3. Threat & Vulnerability Policy
MSC IT Security monitor various threat sources and risks to MSC Technology. The Security Team identifies threats and communicates the vulnerabilities to the IT Operations Team.
The assessment may be carried out in-house, by an external company or a combination of both and cover the following:
- Assessment of the security of all routes into the organization’s internal network from the Internet
- Externally facing web servers
- Business critical servers on the internal network
- A selection of typical user computers
4. External Penetration testing
MSC IT Leadership Committee will schedule external scans of network perimeter on an annual basis.

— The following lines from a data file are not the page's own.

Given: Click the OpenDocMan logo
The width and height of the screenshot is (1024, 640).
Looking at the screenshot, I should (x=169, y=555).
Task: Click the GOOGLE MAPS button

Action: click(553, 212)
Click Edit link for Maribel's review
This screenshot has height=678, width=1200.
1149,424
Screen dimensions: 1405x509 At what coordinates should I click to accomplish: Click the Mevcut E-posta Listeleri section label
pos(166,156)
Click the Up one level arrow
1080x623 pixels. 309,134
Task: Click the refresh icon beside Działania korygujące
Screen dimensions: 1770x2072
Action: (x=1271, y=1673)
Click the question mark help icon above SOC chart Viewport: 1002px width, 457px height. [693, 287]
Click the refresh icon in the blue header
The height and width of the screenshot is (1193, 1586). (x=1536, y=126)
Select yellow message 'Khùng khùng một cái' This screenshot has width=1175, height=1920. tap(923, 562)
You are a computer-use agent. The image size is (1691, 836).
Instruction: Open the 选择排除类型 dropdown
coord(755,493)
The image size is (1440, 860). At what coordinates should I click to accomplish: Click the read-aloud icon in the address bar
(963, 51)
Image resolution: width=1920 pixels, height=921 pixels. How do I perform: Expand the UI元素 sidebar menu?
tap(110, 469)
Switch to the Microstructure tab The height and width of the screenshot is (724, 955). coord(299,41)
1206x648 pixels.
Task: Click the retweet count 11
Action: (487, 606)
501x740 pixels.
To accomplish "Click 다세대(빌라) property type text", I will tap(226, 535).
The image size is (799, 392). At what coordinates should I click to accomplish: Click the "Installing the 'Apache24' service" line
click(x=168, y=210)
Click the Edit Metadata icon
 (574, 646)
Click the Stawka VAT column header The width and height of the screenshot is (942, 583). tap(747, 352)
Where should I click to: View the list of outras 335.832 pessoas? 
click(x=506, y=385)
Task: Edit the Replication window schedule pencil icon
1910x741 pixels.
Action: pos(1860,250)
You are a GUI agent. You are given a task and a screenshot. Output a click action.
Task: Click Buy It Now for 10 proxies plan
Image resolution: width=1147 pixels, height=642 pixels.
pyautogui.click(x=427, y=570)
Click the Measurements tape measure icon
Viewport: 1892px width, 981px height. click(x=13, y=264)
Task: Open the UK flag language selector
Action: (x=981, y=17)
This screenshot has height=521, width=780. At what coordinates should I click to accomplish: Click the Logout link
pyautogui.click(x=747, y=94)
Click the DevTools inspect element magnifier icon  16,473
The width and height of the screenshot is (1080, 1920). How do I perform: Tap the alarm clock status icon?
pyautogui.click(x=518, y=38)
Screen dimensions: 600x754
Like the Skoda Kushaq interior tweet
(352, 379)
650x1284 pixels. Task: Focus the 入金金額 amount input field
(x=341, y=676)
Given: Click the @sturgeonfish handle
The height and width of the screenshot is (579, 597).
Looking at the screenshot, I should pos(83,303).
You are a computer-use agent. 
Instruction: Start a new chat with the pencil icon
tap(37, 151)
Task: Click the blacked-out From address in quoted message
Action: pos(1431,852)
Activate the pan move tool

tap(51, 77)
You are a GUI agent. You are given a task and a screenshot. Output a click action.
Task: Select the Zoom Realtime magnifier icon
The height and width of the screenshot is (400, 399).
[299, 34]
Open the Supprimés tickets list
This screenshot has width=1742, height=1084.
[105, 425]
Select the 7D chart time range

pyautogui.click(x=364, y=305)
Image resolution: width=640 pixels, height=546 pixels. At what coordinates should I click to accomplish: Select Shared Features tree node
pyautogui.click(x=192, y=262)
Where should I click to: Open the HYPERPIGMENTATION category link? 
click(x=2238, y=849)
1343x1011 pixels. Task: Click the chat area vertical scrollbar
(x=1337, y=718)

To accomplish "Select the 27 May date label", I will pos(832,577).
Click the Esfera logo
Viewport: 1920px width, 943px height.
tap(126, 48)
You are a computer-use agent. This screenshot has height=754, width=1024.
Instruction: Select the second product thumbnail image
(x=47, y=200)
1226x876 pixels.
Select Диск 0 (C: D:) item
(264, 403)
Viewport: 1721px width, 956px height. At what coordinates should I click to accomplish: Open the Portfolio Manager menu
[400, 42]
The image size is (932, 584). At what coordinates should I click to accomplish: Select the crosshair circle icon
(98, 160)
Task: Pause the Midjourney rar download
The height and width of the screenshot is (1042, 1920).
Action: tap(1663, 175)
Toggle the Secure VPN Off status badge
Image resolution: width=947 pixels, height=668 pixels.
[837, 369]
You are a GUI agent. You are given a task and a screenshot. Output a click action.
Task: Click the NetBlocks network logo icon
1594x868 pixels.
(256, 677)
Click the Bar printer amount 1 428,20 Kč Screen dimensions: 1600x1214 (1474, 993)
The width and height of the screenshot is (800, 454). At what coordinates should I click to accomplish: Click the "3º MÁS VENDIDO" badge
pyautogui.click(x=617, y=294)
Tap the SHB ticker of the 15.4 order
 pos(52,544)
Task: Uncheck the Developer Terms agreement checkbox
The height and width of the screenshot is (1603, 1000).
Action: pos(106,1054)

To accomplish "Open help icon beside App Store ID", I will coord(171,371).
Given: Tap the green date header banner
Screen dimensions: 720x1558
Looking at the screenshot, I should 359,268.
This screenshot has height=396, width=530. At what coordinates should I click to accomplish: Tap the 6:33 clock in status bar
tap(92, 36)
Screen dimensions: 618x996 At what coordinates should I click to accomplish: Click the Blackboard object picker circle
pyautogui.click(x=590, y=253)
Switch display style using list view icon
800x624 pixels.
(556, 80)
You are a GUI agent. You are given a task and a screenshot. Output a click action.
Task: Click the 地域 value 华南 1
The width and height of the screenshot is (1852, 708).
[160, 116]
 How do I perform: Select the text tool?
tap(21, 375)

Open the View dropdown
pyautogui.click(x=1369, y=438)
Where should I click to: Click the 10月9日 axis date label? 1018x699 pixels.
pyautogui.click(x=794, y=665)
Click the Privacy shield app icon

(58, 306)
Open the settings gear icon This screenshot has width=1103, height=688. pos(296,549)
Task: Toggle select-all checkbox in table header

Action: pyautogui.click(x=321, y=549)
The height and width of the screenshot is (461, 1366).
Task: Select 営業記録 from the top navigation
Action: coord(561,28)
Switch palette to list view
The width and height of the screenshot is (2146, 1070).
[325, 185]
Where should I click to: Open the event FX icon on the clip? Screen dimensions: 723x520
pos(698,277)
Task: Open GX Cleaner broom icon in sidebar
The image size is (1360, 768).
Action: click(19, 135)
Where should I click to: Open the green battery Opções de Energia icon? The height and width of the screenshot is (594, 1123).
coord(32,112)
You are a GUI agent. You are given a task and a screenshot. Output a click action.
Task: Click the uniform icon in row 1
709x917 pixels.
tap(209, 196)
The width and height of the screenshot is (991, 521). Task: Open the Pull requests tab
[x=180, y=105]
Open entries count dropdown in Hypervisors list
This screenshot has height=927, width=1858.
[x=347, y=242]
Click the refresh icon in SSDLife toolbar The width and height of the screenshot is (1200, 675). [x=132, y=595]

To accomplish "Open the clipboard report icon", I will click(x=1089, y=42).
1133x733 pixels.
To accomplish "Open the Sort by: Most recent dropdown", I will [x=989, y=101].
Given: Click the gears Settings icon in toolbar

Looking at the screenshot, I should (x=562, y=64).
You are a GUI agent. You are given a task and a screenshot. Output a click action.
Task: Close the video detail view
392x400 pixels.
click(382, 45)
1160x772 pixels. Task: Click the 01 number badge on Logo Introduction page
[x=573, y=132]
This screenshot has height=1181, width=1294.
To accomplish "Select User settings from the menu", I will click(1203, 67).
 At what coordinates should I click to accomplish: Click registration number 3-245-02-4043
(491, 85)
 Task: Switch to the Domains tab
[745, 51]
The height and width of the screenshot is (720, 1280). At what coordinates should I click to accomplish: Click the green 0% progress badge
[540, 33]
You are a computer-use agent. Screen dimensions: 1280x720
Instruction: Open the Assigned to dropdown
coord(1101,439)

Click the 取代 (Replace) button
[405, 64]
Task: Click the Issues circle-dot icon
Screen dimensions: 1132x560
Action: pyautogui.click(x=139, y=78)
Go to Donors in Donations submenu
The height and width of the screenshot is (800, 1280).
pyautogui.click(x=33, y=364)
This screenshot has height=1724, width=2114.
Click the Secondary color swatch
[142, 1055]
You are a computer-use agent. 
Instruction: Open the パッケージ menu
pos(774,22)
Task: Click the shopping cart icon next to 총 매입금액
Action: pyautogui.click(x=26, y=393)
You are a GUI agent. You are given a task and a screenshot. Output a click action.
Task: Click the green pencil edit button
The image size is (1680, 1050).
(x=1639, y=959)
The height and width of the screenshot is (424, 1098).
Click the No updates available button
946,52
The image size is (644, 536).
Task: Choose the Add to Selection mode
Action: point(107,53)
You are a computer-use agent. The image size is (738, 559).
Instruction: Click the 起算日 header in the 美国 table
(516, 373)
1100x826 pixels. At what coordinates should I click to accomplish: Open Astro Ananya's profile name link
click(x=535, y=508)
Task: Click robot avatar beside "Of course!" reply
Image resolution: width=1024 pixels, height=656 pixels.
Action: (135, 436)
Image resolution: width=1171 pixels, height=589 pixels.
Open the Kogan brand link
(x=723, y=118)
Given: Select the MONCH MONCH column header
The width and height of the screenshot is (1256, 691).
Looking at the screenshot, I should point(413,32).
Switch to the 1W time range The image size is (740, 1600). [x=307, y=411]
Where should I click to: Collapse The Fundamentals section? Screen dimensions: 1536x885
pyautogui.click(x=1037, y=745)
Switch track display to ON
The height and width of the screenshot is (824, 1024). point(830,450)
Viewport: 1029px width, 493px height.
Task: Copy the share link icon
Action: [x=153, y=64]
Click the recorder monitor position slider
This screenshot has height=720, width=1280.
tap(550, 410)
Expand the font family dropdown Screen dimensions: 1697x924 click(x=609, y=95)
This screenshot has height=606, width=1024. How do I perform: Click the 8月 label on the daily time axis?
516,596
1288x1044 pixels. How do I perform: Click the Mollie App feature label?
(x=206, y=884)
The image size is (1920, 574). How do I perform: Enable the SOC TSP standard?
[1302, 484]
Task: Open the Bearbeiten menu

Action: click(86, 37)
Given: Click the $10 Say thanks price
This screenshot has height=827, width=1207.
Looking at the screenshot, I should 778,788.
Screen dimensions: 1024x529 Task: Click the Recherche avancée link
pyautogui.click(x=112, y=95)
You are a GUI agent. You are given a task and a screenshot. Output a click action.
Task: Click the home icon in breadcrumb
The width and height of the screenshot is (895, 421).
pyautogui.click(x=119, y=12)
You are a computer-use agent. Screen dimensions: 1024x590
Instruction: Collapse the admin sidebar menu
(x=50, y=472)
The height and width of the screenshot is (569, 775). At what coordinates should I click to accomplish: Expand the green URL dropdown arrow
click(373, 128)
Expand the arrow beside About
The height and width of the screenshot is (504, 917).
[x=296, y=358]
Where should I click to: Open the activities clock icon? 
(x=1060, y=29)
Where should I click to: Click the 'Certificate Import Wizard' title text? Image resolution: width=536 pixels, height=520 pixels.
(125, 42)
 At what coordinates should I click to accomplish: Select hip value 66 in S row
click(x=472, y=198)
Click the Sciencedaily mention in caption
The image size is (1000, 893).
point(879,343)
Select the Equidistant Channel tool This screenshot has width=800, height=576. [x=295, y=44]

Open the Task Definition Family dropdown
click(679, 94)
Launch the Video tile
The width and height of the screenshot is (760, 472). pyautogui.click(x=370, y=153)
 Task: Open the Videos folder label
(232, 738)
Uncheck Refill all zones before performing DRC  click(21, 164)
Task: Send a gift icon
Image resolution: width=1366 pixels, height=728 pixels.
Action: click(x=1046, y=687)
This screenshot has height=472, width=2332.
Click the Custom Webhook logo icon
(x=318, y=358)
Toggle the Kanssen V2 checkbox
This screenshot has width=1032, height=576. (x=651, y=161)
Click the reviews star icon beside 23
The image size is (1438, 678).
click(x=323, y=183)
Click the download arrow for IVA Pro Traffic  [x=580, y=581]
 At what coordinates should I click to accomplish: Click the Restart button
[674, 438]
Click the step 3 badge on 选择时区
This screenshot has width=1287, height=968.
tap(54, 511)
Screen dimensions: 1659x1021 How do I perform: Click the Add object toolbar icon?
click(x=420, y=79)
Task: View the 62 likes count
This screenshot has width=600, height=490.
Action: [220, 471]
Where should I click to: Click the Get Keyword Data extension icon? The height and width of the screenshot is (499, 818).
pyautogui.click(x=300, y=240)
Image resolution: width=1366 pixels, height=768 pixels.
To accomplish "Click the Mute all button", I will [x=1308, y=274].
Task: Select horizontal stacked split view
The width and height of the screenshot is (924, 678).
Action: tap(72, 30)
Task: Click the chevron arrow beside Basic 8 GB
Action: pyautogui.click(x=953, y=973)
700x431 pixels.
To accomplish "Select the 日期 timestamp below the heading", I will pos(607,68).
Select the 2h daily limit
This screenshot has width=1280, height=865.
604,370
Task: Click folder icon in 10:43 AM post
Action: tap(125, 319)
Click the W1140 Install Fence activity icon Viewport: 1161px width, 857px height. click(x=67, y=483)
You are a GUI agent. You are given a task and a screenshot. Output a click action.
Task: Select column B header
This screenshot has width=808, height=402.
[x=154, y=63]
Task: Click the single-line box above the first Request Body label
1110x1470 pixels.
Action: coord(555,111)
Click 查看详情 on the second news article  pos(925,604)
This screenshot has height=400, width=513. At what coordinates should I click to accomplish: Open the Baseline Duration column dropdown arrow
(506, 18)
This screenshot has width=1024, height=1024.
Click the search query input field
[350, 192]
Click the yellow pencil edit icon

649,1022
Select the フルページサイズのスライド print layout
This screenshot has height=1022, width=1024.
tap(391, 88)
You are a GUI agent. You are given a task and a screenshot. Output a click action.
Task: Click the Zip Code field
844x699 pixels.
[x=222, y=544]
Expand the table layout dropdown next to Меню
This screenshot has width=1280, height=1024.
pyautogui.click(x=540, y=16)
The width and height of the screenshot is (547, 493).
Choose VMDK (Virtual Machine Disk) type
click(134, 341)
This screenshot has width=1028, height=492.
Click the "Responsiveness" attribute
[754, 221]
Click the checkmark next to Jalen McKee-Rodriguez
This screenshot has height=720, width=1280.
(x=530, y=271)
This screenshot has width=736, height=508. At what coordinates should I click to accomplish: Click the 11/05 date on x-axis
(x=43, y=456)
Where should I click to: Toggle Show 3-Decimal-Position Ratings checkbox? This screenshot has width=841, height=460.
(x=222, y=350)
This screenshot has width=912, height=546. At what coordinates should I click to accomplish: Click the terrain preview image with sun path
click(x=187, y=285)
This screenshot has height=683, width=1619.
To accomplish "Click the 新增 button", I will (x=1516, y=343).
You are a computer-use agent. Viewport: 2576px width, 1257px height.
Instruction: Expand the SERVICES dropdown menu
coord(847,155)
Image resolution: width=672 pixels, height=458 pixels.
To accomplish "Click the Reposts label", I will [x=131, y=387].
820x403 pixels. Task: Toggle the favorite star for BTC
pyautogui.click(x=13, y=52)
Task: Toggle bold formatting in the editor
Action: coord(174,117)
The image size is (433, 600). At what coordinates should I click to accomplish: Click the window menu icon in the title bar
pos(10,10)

These scans will be conducted by a third party, authorized by management. The results will be presented to the CSO and IT Management to evaluate and ensure risks are remediated.
5. Threat Detection
5.1. Threat Monitoring
IT Security Team will proactively research emerging threats and potential attacks to ensure that MSC Technology infrastructure, servers and application are protected with secure configuration and latest patching.
5.2. Scanning Tool Management
The Security Team ensures that vendor scanning tools are configured with most recent threat intelligence information. Customized configurations will minimize false positives when actively probing system and applications.
Rescans can be requested when major changes occur to software or new devices need security configurations validated.
6. Vulnerability Reporting
Vulnerability reports are reviewed on the IT Department in a daily basis in look of any suspicious event. threat & vulnerability Remediation
6.1. Remediation
Server or Application Administrators shall perform corrective action within these timelines. IT Leadership will be sent reports that summarizes the status and progress of remediation efforts.
|
Criticality Rating |
Evaluate |
Remediate |
Request Exception |
|
High |
Within 5 days |
Within 30 days |
Within 30 days |
|
Medium |
Within 10 days |
Within 45 days |
Within 30 days |
|
Low |
Within 30 days |
Within 60 days |
Within 60 days |
6.2. Exceptions
If there is a technical reason a system cannot be scanned or remediated please go to the IT Leadership Committee to approve exceptions for Legacy systems or other applications that have compensating controls to mitigate the vulnerability.
7. Roles & Responsibilities
Matrix of Tasks and Responsible Groups.
|
Tasks |
It Team |
Vendor |
|
Threat identification |
X |
|
|
Schedule Scans |
X |
|
|
Generate and Distribute Reports |
X |
X |
|
Mitigate or Remove Threats/Vulnerabilities |
X |
|
|
Attack vector identification |
X |
X |
|
Approve Exceptions |
X |
8. Non-Compliance
Employees must adhere to the stated requirements. Any employee found to have violated this policy may be subject to disciplinary action, up to and including termination of employment.